===== TEXTO DE LECTURA =====
No se quita el sombrero azul durante el viaje. Lleva una chaqueta roja y encorva la espalda para trabajar en la mesa del avión. Su marido está también muy ocupado a su lado. Tienen una caja de cartón rectangular con tesoros y papeles. Los he visto en la sala de embarque. Son mayores y se mueven con paciencia. No se levantan de los asientos y siguen ausentes a las miradas de los pasajeros. Están muy concentrados en sus movimientos. Hacen origami mientras el mar de Barents pasa por la ventana.

El hombre y la naturaleza tienen el mismo origen.

Mi ahijada no entiende que su madre se duerma cuando ven juntas Your name. Han ido dos veces al cine y tiene un póster con los protagonistas de la película en la habitación. Su madre le dice que no la entiende. Me la han grabado en un pen drive, la he empezado a ver y la he dejado a medias. Yo tampoco la entiendo, pero no pienso decírselo a mi ahijada.

El prestigio de la civilización china fue tan grande en la época clásica que los poetas de la corte japonesa preferían el chino medio. Así, la escritura, practicada por la aristocracia en la época clásica, se hacía preferentemente en chino, la cultura imperante hasta el siglo VIII. Lo mismo que los estudios de letras en la Universidad.

El japonés se reservó para géneros «menores», como los cuentos, diarios o la forma más antigua de la poesía japonesa, el waka, la forma poética típica a lo largo de diez siglos, que sobrevivió gracias a las mujeres que escribían poemas en su encierro privado y a los hombres que les respondían, también, mediante poemas. Ellas no podían ir a la universidad y estudiaron en casa, al igual que los hombres del rango más alto. En privado aprendieron el silabario japonés, kana, con el que «elevaron» tanto los géneros menores como el waka.

En el primer viaje a Japón mi cuaderno de notas azul voló y se cayó a un riachuelo mientras bajaba caminando desde la cumbre de la isla de Miyajima. En el segundo olvidé el cuaderno negro encima de una máquina de billetes del metro en la estación de Shibuya. Ya no me acuerdo del color que tenía el que me robó mi expareja entre los dos viajes a Japón. En el cuaderno negro había escrito sobre mi boda. Buscaba una escritura más desnuda y sencilla, y narrar mi segundo viaje al Japón con ella. En el cuaderno cuyo color no recuerdo, había un poema. Lo escribí la mañana que murió mi padre.

Minae Mizumura plantea en su novela Cuando la lengua japonesa desaparezca (2015) la crisis del idioma japonés. Según la escritora, el inglés es la lengua dominante de la globalización y el japonés se encuentra en decadencia. ¿Qué ocurrirá cuando los miembros mejor educados de la sociedad se vuelvan aún más bilingües? ¿Qué tipo de escritos leerán en sus lenguas maternas? ¿Únicamente lo que se lee un día y se olvida al siguiente? ¿Seguirán leyendo en su propio idioma?
===== DATOS EXTRAÍDOS =====
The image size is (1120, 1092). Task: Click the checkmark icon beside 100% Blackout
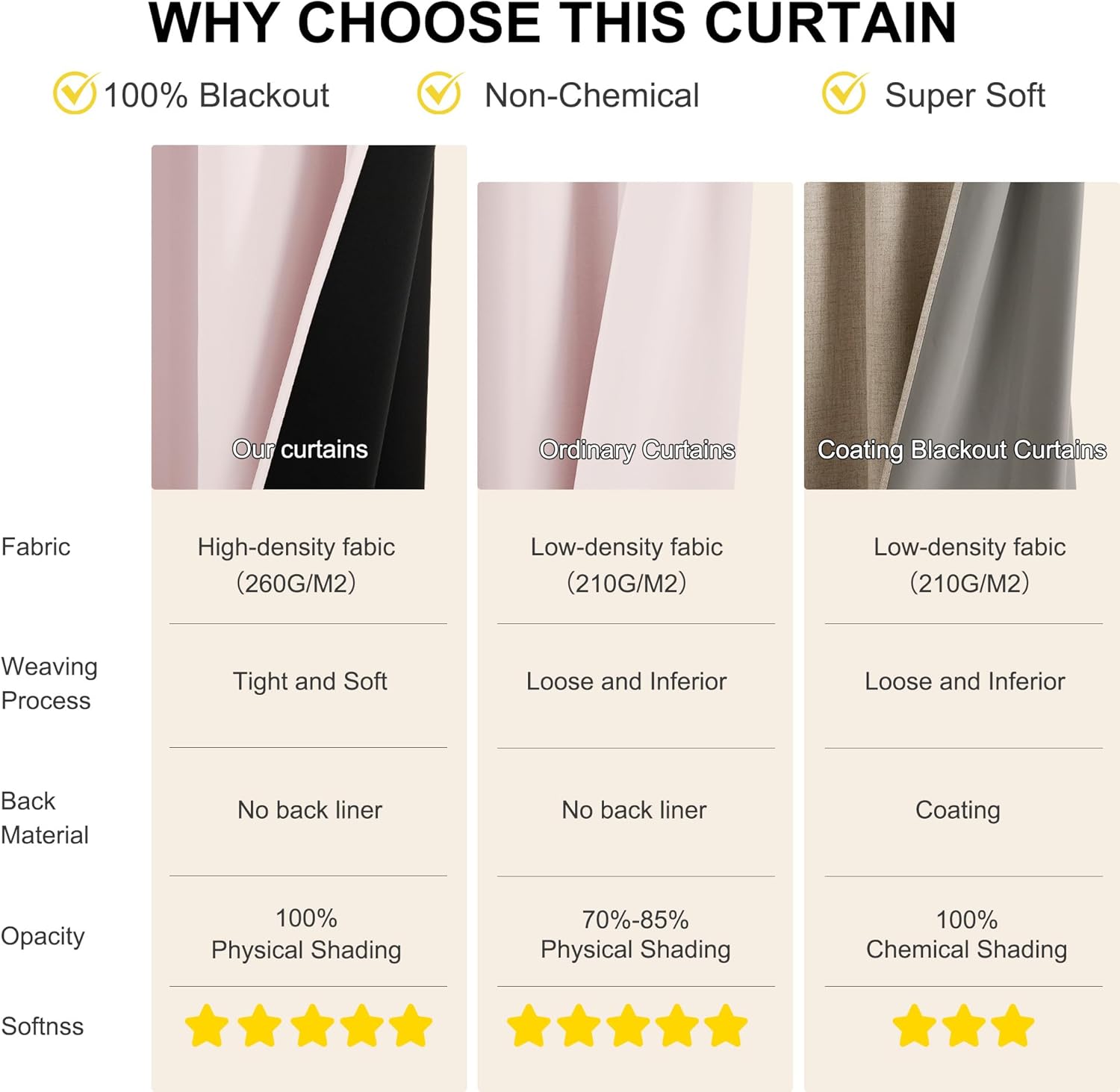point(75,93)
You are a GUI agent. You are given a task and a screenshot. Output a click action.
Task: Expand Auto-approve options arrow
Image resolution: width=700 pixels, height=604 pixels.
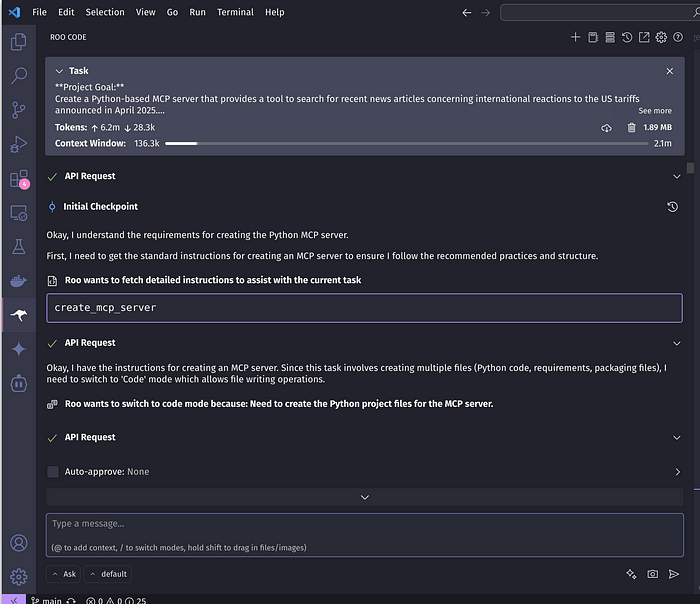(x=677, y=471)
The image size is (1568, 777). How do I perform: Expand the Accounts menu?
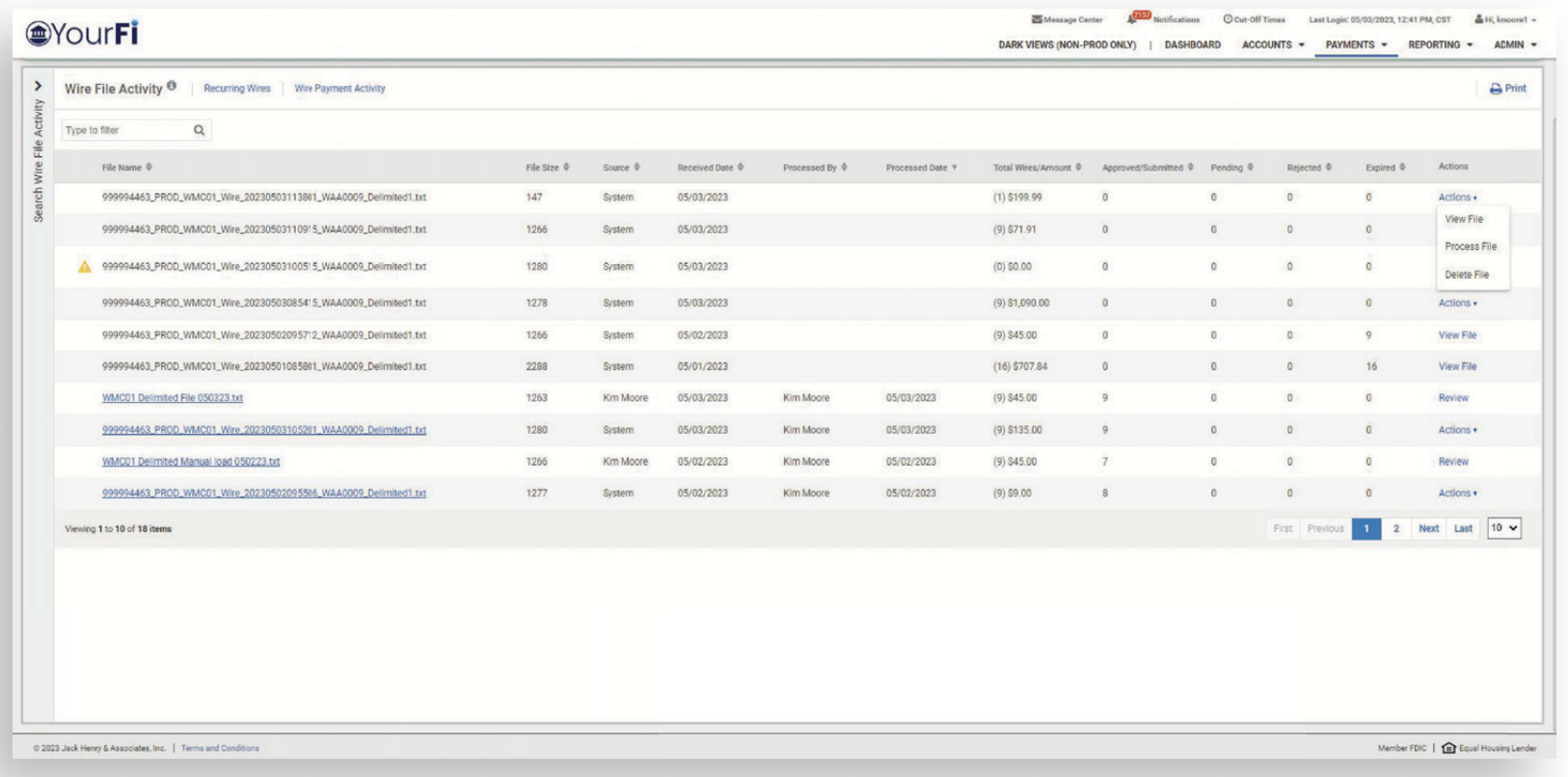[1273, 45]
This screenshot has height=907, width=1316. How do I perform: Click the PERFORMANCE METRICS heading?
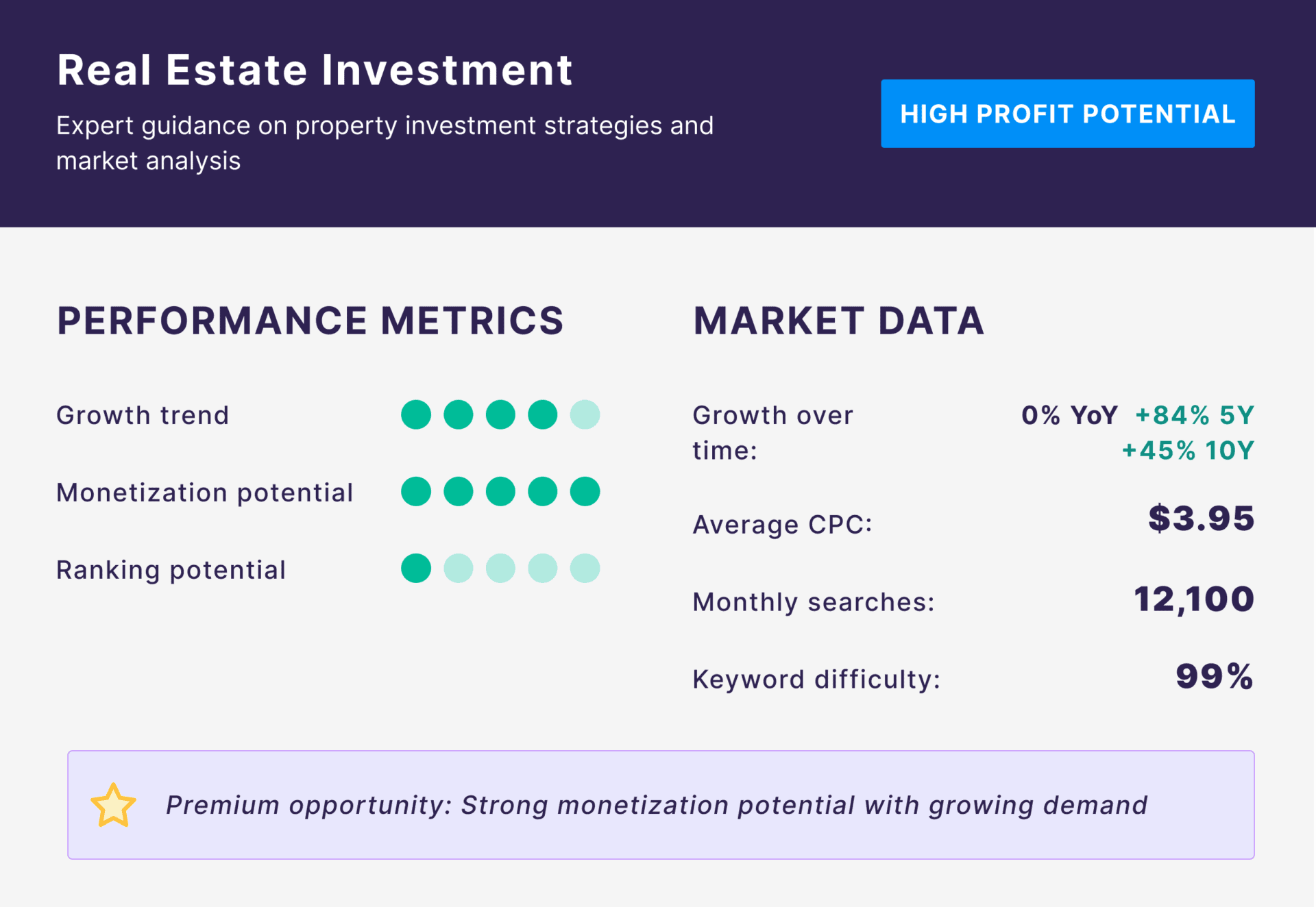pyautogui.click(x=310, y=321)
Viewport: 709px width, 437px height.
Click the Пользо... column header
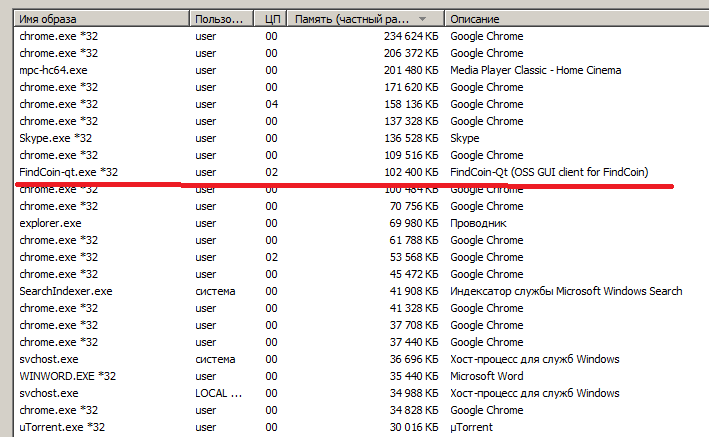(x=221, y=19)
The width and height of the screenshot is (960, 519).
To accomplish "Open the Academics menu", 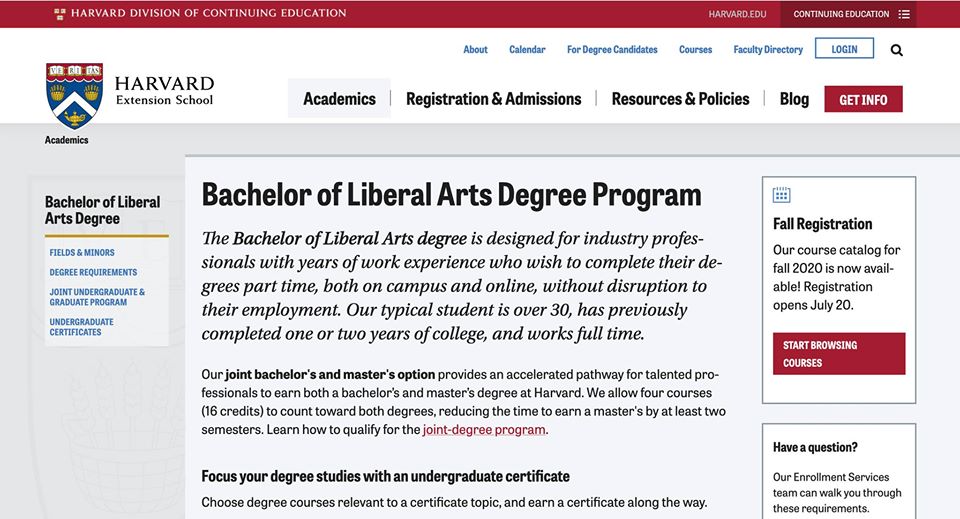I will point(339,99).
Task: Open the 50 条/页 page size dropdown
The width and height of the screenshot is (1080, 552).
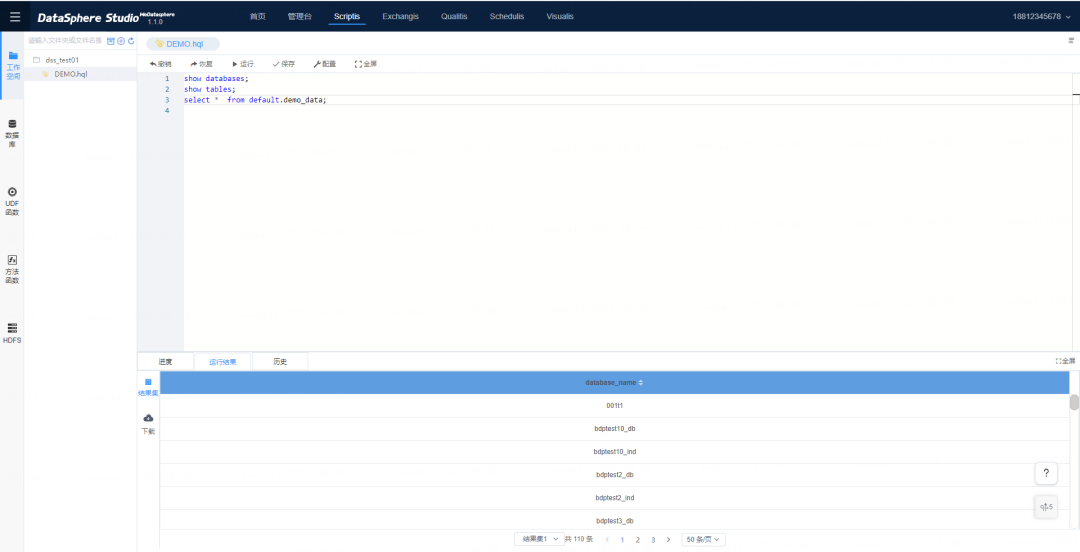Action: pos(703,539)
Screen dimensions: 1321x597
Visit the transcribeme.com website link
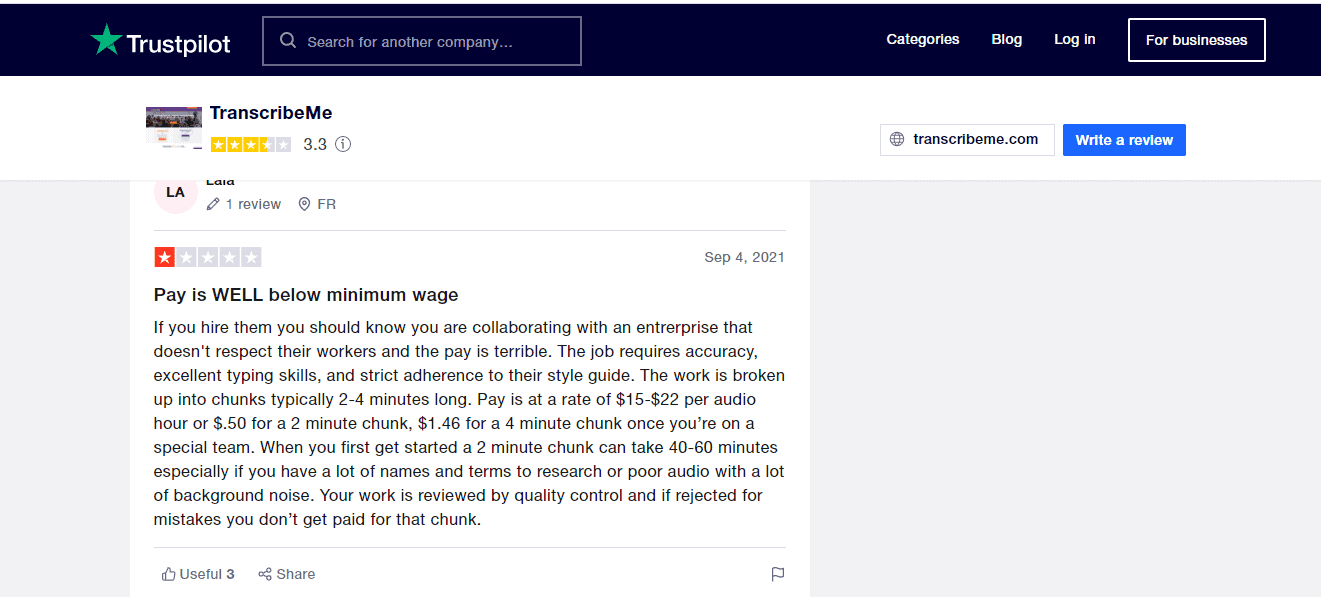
=====
(CONJUNTO DE TAREAS)
(1) Según el texto sobre Japón, ¿dónde quedó olvidado el cuaderno negro durante el segundo viaje?
(2) Prosigue el texto sobre Japón con unas líneas que vengan después de su última pregunta.

(RESPUESTAS POR TAREA)
(1) Encima de una máquina de billetes del metro, en la estación de Shibuya.

(2)
En las clases de japonés aprendo algo nuevo: es un signo, casi un dibujo, un círculo al que le falta un fragmento en la parte derecha inferior. Indica que hay un sustantivo en la frase. Cuando lo trazo, aprieto tanto el lápiz que el dibujo vibra y el ideograma nunca me sale redondo.

Tengo unos veinte cuadernos de viaje que he escrito a lo largo de dos décadas. El primero lo hice entre Damasco, Palmira y Alepo. No sé cuándo fue pero un día dejé de tener uno para la vida y otro para el viaje. Los cuadernos se convirtieron en diarios.

El mapa físico desde el cielo. El avión alcanza Siberia para cruzar Hokkaidō y llegar a Tokio. Nunca recuerdo cuál es la vegetación de Siberia, ¿la tundra o la taiga? Los ríos sangran de hielo la tierra y se ensanchan en lagos. Trazan meandros infinitos en espirales a veces estrechas y a veces anchas. El mar sigue helado pero hay corrientes que dibujan el deshielo. La costa está nevada e irrumpe en el agua. Suecia, Dinamarca están congeladas en blanco y negro entre bosques secos.

Diario de viaje, 2 de abril de 2018.

«Como no conocían los caminos hacían el viaje perdiéndose y volviéndose a orientar».

Ise Monogatari.

Durante el periodo de esplendor de las letras japonesas, la llamada época Heian, entre los siglos VII-XII, la mujer no tenía nombre al nacer: lo adquiría más tarde a través de un familiar y para ello debía educarse y destacar en la música, la caligrafía, la danza y la poesía.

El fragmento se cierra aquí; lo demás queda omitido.